| The exercise |
Copy the records below, from the first line through the line containing "[x=785, y=875]". Keep every line unchanged.

| Provided data |
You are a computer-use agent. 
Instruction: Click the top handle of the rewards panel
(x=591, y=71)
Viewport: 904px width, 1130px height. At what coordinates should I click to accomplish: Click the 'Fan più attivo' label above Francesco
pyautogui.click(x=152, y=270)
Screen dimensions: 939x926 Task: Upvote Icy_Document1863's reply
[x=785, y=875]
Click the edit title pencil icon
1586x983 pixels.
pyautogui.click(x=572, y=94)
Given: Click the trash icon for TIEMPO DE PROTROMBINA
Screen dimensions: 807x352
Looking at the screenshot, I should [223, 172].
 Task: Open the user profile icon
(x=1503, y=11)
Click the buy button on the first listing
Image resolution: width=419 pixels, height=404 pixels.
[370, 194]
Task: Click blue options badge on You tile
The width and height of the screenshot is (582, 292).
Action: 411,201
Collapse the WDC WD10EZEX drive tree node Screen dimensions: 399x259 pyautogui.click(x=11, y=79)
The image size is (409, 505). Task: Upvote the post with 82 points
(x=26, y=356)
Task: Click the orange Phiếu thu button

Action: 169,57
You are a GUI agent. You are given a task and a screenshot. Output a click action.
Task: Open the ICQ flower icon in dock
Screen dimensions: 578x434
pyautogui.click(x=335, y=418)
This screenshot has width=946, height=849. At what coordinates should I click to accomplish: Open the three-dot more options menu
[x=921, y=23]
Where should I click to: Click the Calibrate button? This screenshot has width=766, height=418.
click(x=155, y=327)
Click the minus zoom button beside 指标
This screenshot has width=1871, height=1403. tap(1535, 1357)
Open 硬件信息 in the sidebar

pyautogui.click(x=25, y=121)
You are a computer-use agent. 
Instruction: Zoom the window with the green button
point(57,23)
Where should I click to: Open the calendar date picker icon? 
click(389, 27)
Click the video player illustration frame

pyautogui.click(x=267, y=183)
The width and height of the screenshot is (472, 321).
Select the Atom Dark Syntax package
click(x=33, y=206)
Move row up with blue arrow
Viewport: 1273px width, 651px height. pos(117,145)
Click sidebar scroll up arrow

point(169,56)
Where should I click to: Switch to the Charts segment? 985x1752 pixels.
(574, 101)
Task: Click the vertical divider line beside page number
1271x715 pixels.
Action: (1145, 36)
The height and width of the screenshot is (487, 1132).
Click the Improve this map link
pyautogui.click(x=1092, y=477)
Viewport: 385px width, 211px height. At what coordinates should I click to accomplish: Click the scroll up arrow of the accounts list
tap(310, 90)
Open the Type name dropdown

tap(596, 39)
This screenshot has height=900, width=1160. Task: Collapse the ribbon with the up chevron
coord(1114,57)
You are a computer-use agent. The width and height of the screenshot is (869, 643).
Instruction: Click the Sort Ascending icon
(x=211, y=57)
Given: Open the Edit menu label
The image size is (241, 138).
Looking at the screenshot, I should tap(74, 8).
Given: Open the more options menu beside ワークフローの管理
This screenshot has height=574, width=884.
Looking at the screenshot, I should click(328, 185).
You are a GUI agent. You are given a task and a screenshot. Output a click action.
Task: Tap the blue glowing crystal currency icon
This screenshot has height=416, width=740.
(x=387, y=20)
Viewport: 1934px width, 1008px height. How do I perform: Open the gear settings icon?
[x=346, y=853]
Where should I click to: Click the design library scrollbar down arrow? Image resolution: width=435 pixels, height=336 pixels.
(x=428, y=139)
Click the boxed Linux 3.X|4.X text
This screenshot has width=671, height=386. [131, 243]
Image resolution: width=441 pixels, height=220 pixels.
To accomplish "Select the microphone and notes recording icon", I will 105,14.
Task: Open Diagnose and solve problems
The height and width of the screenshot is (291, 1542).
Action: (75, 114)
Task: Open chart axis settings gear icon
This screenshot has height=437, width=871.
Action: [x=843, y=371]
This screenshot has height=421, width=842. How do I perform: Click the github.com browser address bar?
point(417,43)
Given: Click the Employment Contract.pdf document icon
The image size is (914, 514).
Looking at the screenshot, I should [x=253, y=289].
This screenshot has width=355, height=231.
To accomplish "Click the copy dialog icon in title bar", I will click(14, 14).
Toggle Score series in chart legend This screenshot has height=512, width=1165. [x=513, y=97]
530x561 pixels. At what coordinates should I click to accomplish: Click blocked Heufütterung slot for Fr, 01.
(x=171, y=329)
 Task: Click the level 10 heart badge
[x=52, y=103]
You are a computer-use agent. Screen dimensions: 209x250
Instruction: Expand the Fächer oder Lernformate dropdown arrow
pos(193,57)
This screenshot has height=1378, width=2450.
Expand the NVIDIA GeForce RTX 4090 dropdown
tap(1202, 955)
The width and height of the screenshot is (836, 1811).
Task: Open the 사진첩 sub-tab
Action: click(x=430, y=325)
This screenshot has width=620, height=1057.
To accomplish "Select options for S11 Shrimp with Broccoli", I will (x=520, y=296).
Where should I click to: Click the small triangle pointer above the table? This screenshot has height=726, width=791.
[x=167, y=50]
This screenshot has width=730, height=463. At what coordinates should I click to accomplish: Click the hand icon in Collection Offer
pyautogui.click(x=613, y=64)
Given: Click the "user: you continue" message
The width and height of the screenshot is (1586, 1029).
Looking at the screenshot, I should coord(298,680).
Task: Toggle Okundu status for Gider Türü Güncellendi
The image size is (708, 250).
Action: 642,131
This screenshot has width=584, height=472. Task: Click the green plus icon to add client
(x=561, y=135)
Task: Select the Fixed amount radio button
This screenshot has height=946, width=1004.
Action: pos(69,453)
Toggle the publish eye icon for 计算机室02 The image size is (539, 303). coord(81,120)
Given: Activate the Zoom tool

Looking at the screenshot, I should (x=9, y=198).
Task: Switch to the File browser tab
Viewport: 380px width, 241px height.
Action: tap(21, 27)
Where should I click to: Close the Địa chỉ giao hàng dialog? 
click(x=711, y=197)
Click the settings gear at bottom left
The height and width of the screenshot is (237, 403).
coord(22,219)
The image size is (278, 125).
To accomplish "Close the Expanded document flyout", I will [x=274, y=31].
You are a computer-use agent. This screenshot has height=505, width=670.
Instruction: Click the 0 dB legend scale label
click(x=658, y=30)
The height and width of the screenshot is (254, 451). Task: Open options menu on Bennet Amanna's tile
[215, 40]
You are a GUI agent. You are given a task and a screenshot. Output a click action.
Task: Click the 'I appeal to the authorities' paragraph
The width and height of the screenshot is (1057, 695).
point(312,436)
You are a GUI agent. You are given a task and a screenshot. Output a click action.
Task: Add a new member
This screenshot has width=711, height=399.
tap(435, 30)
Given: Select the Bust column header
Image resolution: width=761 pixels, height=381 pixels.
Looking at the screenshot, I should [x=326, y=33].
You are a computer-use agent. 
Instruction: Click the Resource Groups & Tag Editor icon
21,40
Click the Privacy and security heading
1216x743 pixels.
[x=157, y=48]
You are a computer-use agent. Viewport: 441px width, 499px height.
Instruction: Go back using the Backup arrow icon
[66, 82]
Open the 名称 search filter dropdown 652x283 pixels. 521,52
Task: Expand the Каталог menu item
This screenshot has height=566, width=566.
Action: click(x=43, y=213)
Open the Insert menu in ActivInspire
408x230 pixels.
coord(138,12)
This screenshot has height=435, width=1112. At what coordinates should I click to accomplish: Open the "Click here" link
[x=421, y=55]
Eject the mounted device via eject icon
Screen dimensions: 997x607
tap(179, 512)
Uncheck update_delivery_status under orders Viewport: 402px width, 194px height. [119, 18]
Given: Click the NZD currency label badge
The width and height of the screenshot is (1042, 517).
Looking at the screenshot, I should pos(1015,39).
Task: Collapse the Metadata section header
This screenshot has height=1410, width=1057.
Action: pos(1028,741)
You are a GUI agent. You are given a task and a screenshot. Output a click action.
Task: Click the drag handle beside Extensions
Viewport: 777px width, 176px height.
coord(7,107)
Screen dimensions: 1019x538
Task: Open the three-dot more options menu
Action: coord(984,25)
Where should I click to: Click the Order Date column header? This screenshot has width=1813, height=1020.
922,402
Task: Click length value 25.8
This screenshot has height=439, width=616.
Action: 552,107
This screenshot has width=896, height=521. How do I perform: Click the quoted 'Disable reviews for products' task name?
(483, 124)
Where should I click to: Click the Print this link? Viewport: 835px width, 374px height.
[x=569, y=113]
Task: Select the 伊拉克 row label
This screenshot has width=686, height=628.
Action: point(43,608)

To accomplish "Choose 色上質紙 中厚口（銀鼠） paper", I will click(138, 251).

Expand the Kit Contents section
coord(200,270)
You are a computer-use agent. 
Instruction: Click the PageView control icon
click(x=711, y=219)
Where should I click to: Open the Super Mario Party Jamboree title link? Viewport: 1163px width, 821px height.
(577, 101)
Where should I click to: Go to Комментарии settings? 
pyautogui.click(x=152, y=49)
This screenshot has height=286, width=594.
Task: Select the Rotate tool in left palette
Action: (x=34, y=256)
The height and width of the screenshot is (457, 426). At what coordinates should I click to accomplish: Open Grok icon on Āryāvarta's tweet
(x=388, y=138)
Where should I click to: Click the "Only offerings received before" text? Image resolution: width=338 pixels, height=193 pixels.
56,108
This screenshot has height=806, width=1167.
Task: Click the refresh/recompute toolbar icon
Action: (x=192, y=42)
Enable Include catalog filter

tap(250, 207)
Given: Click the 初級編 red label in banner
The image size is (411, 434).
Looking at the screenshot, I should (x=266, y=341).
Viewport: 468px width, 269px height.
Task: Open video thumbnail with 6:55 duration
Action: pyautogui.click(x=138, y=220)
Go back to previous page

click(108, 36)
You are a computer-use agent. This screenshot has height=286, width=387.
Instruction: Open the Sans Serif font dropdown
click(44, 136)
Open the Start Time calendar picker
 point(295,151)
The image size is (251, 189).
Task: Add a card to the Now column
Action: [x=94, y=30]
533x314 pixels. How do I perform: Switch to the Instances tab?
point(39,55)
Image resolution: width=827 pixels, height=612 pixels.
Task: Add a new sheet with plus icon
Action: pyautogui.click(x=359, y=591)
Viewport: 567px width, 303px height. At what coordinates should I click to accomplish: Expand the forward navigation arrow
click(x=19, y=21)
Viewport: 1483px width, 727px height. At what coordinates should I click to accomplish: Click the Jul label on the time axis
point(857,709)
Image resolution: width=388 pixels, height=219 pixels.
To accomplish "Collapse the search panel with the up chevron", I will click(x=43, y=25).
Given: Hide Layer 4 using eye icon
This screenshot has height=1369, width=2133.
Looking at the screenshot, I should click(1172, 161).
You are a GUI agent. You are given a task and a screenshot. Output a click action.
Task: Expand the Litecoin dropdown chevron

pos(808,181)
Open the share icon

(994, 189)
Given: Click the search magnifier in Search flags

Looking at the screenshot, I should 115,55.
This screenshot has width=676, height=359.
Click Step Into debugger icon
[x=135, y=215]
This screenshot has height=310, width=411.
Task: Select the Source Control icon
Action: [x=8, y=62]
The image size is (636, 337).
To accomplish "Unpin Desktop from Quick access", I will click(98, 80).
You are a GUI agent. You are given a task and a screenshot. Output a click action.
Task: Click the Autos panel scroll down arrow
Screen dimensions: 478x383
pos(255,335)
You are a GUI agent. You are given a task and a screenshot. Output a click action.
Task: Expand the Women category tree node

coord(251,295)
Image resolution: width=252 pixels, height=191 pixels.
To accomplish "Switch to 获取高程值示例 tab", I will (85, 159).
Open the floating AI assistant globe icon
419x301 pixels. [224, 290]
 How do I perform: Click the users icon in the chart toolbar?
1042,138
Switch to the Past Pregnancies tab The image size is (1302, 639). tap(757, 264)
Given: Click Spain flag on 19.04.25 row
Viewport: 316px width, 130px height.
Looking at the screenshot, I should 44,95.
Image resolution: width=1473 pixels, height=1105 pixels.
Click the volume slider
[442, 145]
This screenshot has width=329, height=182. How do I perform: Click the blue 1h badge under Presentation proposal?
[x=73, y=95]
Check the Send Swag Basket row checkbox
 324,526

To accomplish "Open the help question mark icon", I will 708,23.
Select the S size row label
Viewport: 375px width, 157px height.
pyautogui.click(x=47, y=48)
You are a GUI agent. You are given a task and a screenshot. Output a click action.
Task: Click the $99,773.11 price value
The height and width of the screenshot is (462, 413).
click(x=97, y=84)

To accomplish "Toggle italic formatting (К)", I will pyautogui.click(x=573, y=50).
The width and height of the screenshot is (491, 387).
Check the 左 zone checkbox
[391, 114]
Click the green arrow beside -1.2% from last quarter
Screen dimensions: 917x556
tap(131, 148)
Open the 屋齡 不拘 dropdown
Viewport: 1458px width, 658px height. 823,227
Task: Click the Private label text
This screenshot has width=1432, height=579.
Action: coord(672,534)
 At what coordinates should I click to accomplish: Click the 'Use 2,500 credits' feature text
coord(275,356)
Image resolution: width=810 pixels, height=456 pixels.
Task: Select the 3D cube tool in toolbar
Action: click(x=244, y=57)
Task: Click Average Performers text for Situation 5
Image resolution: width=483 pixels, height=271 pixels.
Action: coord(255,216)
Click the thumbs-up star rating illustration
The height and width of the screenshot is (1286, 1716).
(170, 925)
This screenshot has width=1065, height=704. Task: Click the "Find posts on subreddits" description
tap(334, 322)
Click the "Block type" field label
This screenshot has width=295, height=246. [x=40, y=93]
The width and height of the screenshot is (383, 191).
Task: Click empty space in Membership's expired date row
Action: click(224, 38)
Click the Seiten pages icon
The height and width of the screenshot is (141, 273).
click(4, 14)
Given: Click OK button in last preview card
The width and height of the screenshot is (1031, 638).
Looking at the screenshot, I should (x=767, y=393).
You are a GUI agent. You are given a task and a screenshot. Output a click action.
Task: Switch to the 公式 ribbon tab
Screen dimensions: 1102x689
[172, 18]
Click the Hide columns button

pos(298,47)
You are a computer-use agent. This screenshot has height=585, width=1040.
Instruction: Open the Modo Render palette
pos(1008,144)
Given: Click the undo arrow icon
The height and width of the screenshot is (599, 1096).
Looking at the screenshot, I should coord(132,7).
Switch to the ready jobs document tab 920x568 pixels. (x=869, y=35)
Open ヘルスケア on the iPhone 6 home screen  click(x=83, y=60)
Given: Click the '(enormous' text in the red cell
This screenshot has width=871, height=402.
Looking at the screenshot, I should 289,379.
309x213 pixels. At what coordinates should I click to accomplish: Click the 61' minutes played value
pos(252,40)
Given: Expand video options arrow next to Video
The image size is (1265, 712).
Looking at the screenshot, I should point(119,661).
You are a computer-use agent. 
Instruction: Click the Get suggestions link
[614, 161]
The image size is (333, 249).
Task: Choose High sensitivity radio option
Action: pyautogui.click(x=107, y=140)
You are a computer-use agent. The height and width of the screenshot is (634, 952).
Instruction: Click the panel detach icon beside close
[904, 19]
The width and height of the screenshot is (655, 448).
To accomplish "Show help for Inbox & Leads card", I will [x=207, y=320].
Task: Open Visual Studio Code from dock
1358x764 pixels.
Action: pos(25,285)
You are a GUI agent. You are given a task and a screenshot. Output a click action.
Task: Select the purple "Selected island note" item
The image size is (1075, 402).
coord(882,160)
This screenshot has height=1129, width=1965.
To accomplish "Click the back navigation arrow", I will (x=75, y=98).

| Solved exercise |
You are a computer-use agent. 
Instruction: Click the top handle of the rewards panel
(x=591, y=71)
Viewport: 904px width, 1130px height. At what coordinates should I click to accomplish: Click the 'Fan più attivo' label above Francesco
pyautogui.click(x=152, y=270)
Screen dimensions: 939x926 Task: Upvote Icy_Document1863's reply
[x=785, y=875]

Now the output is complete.